Saturday, March 22, 2008

REMEMBER BRUCE

Remember Bruce Earl Plato

I missed my chance. At the last Bert Miller Nature Club Meeting on June 16th Bruce Kerschner, noted Western New York Old Growth Tree scientist, asked if I wanted to go with a team into the Niagara Glen. “Measuring the heights of some of those old giants - the Tulip trees.” I respect Bruce for he reminds me of the late Bert Miller. Bruce and Bert would go where “no man trod.” If you have been in the Glen with scientists, men and women who are looking for unusual species, you know that you have to be part “mountain goat.” I have trod there among the moss covered megaliths over the years with Bert Miller and Ernie Giles and believe me it was not easy. Sorry Bruce, but this old guy’s knees couldn’t handle your rigorous ramblings. My loss, but the Review in the Saturday, June 28th edition captured what energetic Bruce Kerschner was about. I wonder if Allison Langley, Review staff writer, accompanied Bruce. All power to you, Allison, if you did.

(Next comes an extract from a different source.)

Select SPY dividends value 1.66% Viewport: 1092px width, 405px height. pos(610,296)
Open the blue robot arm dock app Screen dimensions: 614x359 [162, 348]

This following part of the article is about another Tulip tree but it was here in Greater Fort Erie. I quote Bert Miller’s own words in 1958 as he told us, “ It’s the largest tulip tree (Liriodendron tulipifera) in Ontario and I believe that it is the oldest.” Dr. Sherwood Fox of the University of Western Ontario, who Bert knew at that time, estimated it to be about 400 years old as he compared it to other tulip trees whose rings he had counted. Bruce Kerschner with his modern boring device would have confirmed the age estimate.
Bert, my father Perc, and I measured the Rose Hill Old Growth giant tree. Bert took a roll of twine and we stretched it around its greatest width. Sixteen feet seven inches! Its diameter was over five feet. What a tree! I still have a photo of Bert standing in front of this enormous Tulip tree circa 1950. Our prize tree was a young sapling when the Neutral Indians (Attiwandarons) controlled the Niagara Fronrtier in the mid-16th century! If only we could capture what our giant Tulip tree had seen over the centuries.

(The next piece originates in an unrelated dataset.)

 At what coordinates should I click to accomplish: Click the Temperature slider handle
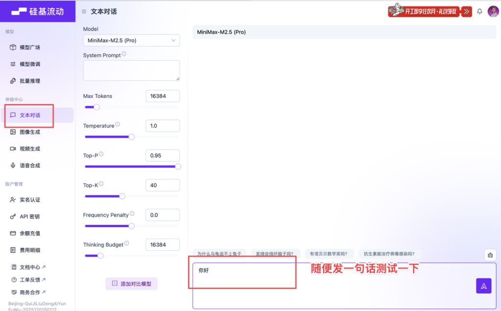(131, 137)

Lumbermen in the early 1970’s culled the Graham Woods at Rose Hill. Not far away south of the Dominion Road stood the giant tree. Bert Miller came to our place and sadly told my father, “Perc, they cut down the Tulip tree.” He was quite distraught as I recall for Bert loved trees.
We need trees in our ever growing air polluted environment. We need to preserve Old Growth Trees where ever possible. They have a story to tell.